ALORS, SUBSIDIAIREMENT, QUE sanctionnée pénalement et sur le plan disciplinaire, la seule méconnaissance des dispositions de l’article L. 511-5 du code monétaire financier n’est pas de nature à entraîner la nullité des contrats conclus ; qu’en se fondant, pour prononcer la nullité du volet relatif au prêt du contrat passé le 19 novembre 2012 avec la société Back to Bike, débouter la société Fuchs Lubrifiants France de l’ensemble de ses demandes dirigées contre les cautions, sur l’interdiction pour toute personne autre qu’un établissement de crédit d’effectuer des opérations de banque à titre habituel, la cour d’appel a violé en toute hypothèse l’article L. 511-5 du code monétaire et financier ;

ALORS, ENCORE PLUS SUBSIDIAIREMENT, QUE les dispositions interdisant à toute personne autre qu’un établissement de crédit d’effectuer à titre habituel des opérations de banque à titre habituel, définies comme tout acte par lequel une personne agissant à titre onéreux met ou promet de mettre des fonds à la disposition d’une autre personne ou prend, dans l’intérêt de celle-ci, un engagement par signature tel qu’un aval, un cautionnement, ou une garantie, si elles interdisent la stipulation d’intérêts, ne font pas obstacle à la demande de remboursement du capital prêté ; qu’en se fondant sur ces dispositions pour prononcer la nullité du volet relatif au prêt du contrat passé le 19 novembre 2012 avec la société Back to Bike, débouter la société Fuchs Lubrifiants France de l’ensemble de ses demandes dirigées contre les cautions, la cour d’appel a, quoi qu’il en soit, violé les articles L. 313-1 et L. 511-5 du code monétaire et financier.

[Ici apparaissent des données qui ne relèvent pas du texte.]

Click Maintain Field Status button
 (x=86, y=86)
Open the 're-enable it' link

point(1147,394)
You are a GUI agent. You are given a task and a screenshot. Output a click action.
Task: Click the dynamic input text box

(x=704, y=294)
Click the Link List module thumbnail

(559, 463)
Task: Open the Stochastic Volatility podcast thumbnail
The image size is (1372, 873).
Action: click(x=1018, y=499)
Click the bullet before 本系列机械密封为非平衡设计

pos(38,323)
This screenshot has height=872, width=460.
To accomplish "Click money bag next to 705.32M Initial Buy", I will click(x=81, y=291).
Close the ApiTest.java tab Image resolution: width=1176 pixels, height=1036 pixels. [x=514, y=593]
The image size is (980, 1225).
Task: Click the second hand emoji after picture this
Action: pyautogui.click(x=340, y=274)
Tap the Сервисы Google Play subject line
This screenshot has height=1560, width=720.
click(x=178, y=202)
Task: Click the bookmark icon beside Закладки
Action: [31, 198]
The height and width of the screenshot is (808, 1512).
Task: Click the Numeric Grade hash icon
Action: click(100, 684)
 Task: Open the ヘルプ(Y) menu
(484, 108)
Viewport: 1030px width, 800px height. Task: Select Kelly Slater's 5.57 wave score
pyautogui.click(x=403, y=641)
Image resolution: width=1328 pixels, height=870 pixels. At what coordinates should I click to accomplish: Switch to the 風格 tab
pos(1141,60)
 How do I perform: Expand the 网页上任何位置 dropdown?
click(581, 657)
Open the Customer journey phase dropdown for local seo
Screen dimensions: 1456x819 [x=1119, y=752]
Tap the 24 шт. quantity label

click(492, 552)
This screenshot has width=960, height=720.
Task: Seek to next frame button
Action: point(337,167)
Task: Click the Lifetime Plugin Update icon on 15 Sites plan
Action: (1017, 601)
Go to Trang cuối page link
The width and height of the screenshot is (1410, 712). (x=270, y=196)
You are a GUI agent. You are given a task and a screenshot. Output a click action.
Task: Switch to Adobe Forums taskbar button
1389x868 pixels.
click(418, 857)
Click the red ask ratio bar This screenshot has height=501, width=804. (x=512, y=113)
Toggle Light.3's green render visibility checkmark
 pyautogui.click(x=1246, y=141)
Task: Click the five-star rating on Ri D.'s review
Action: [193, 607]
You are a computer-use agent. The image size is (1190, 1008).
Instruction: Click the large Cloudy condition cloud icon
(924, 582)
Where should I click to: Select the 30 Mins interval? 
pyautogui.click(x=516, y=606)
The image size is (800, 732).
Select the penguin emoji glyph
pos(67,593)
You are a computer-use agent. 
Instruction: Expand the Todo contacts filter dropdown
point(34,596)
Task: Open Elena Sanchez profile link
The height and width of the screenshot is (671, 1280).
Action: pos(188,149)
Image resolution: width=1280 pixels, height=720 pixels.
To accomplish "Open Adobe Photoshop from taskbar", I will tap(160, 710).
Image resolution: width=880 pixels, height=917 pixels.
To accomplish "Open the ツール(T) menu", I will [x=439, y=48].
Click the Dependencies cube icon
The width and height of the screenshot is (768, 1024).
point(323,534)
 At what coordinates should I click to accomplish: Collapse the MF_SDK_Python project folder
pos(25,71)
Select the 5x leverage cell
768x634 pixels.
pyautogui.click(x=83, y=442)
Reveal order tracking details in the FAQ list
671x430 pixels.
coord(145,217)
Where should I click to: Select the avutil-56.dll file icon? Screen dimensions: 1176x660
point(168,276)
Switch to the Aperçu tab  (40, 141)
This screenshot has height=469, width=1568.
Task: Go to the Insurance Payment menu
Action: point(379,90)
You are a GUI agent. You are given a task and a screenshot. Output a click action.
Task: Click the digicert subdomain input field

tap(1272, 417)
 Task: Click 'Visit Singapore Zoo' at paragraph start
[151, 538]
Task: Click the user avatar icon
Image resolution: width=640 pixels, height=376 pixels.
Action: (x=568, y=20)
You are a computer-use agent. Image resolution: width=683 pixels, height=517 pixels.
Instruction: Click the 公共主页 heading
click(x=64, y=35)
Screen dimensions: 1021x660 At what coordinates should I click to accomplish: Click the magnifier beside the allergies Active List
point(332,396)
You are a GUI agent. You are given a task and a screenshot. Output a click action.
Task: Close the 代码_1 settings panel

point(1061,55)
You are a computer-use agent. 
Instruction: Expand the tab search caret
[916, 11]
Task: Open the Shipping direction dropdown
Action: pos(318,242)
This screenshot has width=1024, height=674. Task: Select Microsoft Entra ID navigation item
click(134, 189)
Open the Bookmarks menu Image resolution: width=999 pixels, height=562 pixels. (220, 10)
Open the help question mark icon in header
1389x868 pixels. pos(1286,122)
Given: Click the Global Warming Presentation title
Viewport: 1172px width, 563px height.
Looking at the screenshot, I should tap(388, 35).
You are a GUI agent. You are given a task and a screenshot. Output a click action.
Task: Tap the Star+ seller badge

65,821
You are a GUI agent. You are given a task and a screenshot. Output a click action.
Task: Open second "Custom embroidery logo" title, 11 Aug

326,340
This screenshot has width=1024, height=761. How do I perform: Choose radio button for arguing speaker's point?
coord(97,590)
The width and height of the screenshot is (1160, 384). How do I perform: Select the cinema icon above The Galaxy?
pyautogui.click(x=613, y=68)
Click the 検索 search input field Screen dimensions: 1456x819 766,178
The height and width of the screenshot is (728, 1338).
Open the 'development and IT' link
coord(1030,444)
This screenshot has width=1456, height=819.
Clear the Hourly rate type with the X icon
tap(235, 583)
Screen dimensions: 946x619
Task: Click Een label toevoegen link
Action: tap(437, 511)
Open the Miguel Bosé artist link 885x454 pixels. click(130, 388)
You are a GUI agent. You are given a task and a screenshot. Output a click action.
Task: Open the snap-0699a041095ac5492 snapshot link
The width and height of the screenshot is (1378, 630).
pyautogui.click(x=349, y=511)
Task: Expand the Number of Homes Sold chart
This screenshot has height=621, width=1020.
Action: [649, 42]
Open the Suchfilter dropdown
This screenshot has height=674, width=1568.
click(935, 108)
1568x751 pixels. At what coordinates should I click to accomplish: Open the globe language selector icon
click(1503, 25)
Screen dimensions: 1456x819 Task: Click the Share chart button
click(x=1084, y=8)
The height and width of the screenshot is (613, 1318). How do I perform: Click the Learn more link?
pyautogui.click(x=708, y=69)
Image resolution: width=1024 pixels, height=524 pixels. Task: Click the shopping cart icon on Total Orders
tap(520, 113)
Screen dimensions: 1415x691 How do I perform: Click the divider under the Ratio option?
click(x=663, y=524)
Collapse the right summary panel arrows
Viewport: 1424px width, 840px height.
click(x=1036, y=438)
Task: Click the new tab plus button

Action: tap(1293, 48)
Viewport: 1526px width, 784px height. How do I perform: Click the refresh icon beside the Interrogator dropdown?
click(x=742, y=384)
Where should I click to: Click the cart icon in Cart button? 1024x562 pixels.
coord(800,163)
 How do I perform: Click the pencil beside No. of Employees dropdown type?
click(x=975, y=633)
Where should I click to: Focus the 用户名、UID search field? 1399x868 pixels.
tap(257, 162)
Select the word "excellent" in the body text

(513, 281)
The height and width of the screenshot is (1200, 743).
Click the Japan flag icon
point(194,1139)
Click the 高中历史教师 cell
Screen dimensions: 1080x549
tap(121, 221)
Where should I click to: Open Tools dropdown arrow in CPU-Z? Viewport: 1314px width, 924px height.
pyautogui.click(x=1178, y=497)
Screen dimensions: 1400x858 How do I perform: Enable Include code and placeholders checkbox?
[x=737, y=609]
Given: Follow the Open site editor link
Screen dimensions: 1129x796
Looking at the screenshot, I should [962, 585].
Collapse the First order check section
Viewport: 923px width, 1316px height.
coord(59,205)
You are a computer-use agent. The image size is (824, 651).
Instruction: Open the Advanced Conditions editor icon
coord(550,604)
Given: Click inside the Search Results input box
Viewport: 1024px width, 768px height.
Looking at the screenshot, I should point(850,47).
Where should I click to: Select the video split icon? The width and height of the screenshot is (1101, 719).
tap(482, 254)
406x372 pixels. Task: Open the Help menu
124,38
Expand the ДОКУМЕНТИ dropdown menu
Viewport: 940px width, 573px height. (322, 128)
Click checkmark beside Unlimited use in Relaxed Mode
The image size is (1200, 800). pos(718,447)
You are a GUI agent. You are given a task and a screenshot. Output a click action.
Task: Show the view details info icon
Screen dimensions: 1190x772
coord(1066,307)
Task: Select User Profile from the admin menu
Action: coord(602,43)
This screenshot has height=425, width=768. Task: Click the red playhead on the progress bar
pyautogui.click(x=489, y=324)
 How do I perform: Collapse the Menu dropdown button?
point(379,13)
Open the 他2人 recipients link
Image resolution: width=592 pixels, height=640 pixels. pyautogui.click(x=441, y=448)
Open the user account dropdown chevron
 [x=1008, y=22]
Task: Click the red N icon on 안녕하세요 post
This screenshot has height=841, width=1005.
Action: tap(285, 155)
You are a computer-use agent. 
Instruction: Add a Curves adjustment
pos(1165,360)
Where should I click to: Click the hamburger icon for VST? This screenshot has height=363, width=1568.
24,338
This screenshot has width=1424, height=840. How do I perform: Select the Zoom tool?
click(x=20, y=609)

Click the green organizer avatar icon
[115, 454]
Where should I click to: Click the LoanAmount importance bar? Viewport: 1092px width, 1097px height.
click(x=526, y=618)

TROISIÈME MOYEN DE CASSATION (subsidiaire)

Le moyen reproche à l’arrêt attaqué :

D’AVOIR débouté la société Fuchs Lubrifiants France de l’ensemble de ses demandes,

ALORS QUE l’annulation d’un acte entraîne de plein droit la remise des parties en l’état où elles se trouvaient antérieurement à sa conclusion ; qu’en déboutant la société Fuchs Lubrifiants France de l’ensemble de ses demandes, après avoir prononcé la nullité du volet relatif au prêt du contrat passé le 19 novembre 2012 avec la société Back to Bike, bien que l’annulation entraîne l’obligation de restituer le capital prêté, la cour d’appel a violé l’article 1304 du code civil, dans sa rédaction antérieure à celle issue de l’ordonnance du 10 février 2016.